Since it's release in 2006, it has become a cult classic for its endlessly quotable lines and lasting impact upon pop culture. It has also inspired numerous think pieces and critical analyses that delve deep into the characterization of characters.
Lately, many academics, film critics, and fans of the film have come to the realization that Andy's friends and boyfriend were complete and utter garbage.
Throughout the film, we see Andy struggle to keep her work-life and personal life in balance with another. However, due to Miranda's demands, Andy's personal life begins to crumble under the weight of her career commitments. Rather than being understanding, her friends (and boyfriend) choose to complain about her having a job that is more demanding than there's. Also, I should mention that Andy does make an effort to keep up with them, but again, work keeps getting in the way. They also criticize the fact that she changed her (frumpy) style and became more sleek, elegant, and polished. This makes them feel very immature, childish, and still stuck in the mindset of college. They refuse to allow Andy to change and grow because it will upset the comfortable fabric of their friend group.

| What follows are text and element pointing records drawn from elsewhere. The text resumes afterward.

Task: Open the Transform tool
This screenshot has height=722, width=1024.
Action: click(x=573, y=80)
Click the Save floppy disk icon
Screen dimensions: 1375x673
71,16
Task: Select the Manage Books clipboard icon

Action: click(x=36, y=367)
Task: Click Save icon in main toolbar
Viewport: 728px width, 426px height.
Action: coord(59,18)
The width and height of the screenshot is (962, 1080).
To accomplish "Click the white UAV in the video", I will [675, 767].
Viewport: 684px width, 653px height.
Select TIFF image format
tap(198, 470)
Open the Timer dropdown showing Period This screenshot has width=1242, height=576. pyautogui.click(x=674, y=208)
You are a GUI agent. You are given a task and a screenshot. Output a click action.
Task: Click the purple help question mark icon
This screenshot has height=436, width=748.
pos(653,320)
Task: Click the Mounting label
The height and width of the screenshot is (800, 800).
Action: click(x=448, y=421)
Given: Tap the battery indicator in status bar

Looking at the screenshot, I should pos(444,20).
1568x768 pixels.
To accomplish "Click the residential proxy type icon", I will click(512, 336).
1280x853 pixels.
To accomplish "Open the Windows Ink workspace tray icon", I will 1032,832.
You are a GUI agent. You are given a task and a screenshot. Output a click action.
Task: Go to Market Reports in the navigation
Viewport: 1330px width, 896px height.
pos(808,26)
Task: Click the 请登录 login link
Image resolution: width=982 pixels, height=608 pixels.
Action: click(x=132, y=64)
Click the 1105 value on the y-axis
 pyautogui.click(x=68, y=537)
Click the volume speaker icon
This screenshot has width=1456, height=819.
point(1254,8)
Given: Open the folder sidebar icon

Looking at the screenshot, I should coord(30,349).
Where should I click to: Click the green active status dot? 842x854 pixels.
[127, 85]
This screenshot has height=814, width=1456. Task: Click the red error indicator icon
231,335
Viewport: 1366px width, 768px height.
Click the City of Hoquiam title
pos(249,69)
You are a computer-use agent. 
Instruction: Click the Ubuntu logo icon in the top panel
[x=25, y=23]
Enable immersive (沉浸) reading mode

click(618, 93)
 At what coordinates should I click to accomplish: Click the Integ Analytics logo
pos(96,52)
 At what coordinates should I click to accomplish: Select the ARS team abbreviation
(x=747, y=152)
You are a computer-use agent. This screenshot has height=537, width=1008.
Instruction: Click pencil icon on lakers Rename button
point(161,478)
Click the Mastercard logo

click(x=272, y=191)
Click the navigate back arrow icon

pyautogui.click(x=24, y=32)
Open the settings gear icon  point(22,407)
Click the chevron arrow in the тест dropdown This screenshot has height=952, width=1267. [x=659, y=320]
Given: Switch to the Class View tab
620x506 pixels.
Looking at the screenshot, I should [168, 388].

The scriptwriter, Aline Brosh McKenna, also realizes that Andy's friends and her boyfriend Nate aren't the best people to be in a relationship with. However, their purpose in the story is to be Andy's tether to her morality. They point out that the changes she has made are negatively affecting their relationship with her. Yet, the point still stands: they should've been more supportive of her and her career choices. Yes, it sucks when you lose your friends to adulthood but you should still be happy and supportive of them.
Can you call them out on their bullshit still? yes, you can. But don't act like you're their priority in life.
I'm not saying that Miranda is no better but at least her friends could've made the realization that they're growing up, that Andy herself is growing up and becoming more confident in herself. In its own way, this is the most realistic part of "The Devil Wears Prada."